* Work instruction: Leave the pictures out and reproduce, exactly, the lines from the one with "The height and" through the end of the entries below.

* Stored records:
++++++++

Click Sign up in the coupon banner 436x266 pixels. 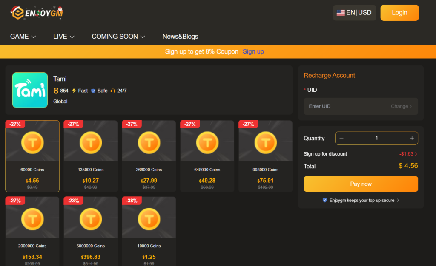(253, 51)
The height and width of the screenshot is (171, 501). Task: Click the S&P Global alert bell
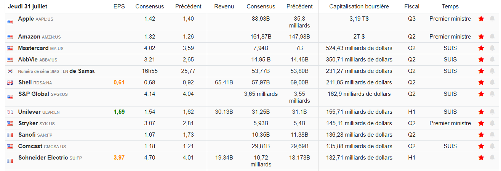tap(492, 94)
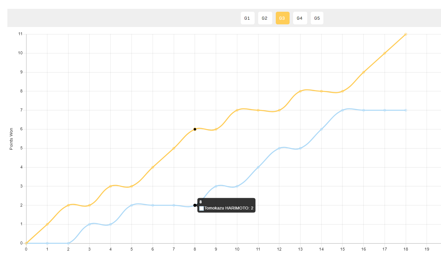This screenshot has width=441, height=257.
Task: Click the blue data point at rally 3
Action: coord(89,224)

++++++++

* Worked solution:
The height and width of the screenshot is (171, 501). Task: Click the S&P Global alert bell
tap(492, 94)
This screenshot has width=441, height=257.
Task: Click the blue data point at rally 3
Action: coord(89,224)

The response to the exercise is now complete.